Quel est l’enjeu ? Adoptons l’hypothèse de Chris Freeman (1995) selon laquelle la croissance économique est le résultat de la congruence de cinq sous systèmes : la science, la technologie, la culture, l’économie et la politique[9]. La performance est donc une propriété émergente qui est liée à la qualité des interactions entre ces sous-systèmes. Dans une période de rupture technologique, la performance va résulter de l’émergence d’un métasystème capable d’intégrer et de piloter la complexité créée par l’apparition d’une nouvelle technologie. Ce processus est à la base de l’innovation.
La technologie doit être ici comprise au sens large, comme l’ensemble du capital de savoir opérationnel[10] disponible pour créer de la richesse par dans de nouveaux processus, modes organisationnels et nouveaux produits. Elle est « la mesure de notre ignorance » selon l’expression de Moses Abramovitz qui calculait en 1956 que la croissance n’était due que pour 10 à 20% à l’accumulation du capital physique.

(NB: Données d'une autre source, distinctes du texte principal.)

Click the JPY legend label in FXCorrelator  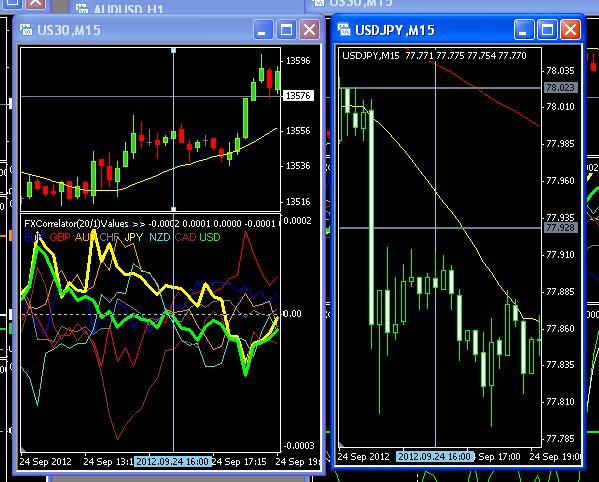pos(134,237)
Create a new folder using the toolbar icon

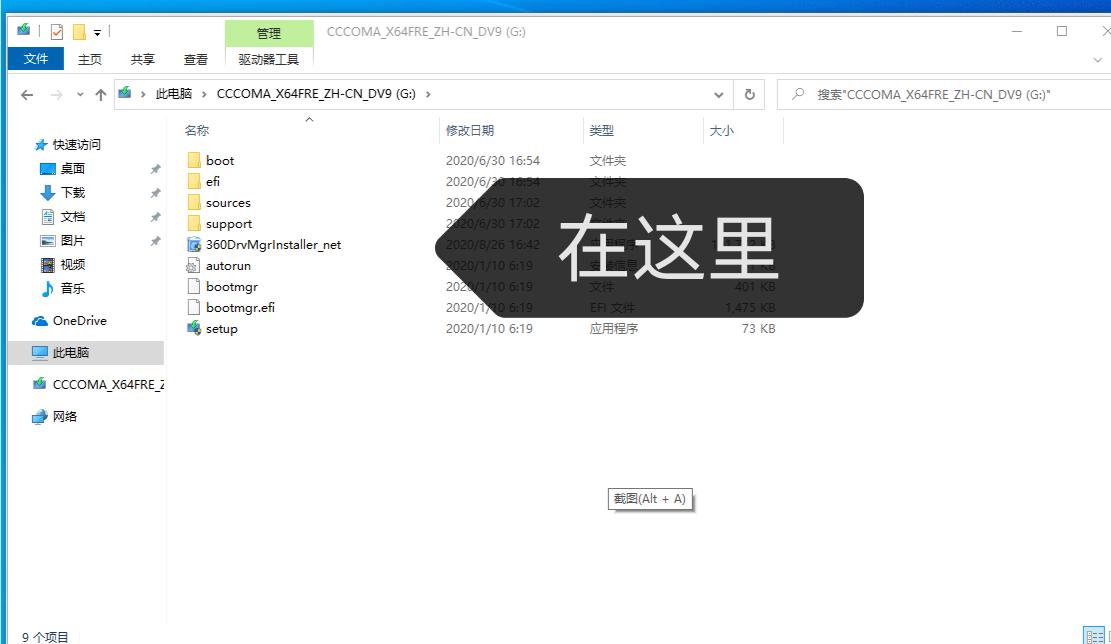coord(78,30)
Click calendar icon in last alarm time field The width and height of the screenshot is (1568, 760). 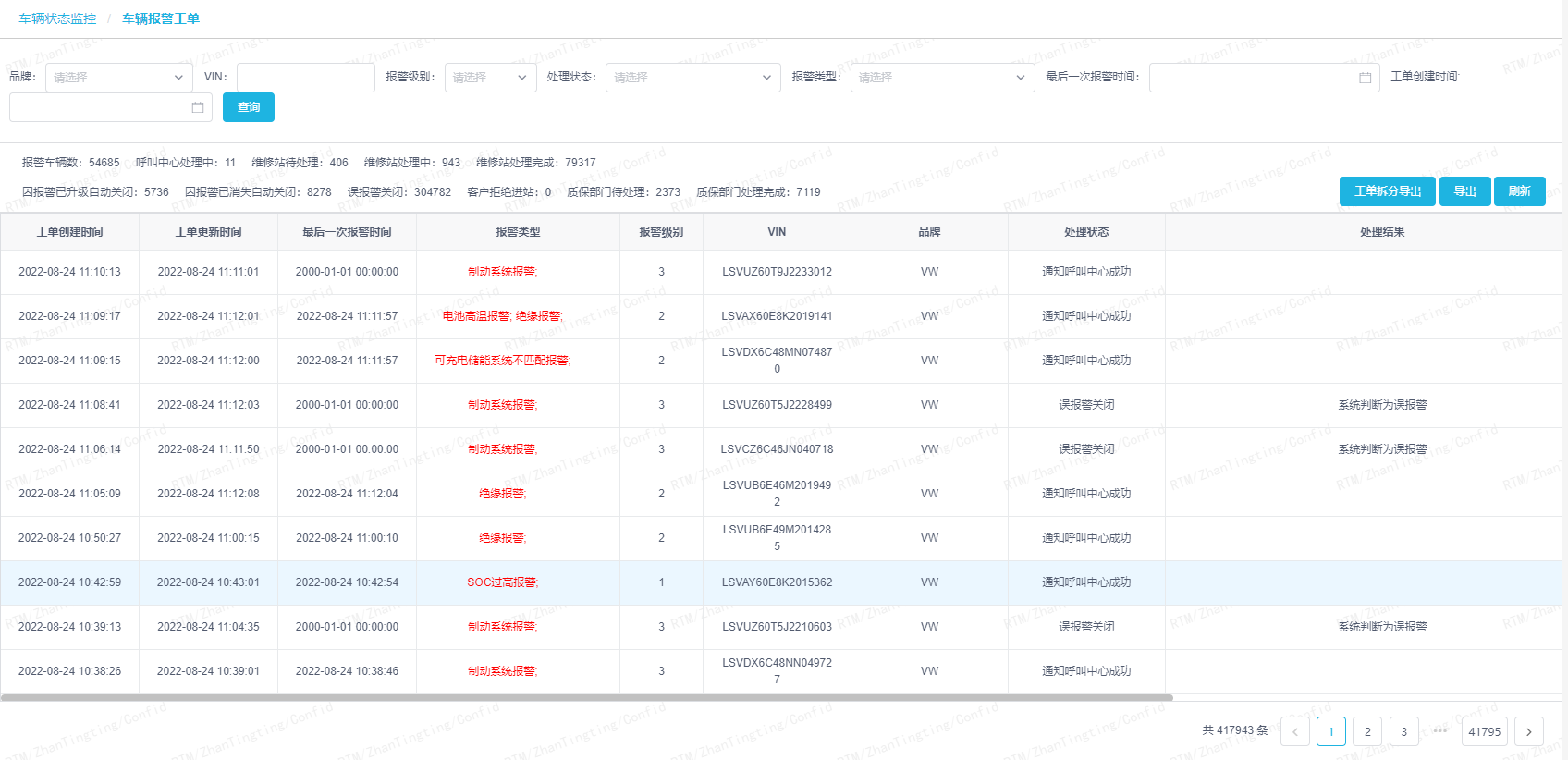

Dans ce processus, l’Etat joue plusieurs rôles : il définit les règles du jeu tout en étant joueur, comme l’a montré Douglass North (1990). L’Etat définit les institutions qui vont réduire les coûts de transaction entre les acteurs et entre les sous-systèmes, par l’efficacité des règles posées. Il est en même temps une organisation qui gère des politiques, comme la recherche et la technologie, la construction d’infrastructures, l’investissement dans l’éducation, qui sont les conditions de tout développement et de l’innovation.
Deux options s’offrent alors : ou le progrès technologique est le résultat d’un « laisser-faire, laisser innover » et l’Etat est un coût de gestion d’infrastructures qu’il s’agit d’optimiser, ou il requiert une action spécifique de l’Etat, une stratégie dont le rapport coût valeur doit être évalué et il y a place pour des politiques publiques proactives.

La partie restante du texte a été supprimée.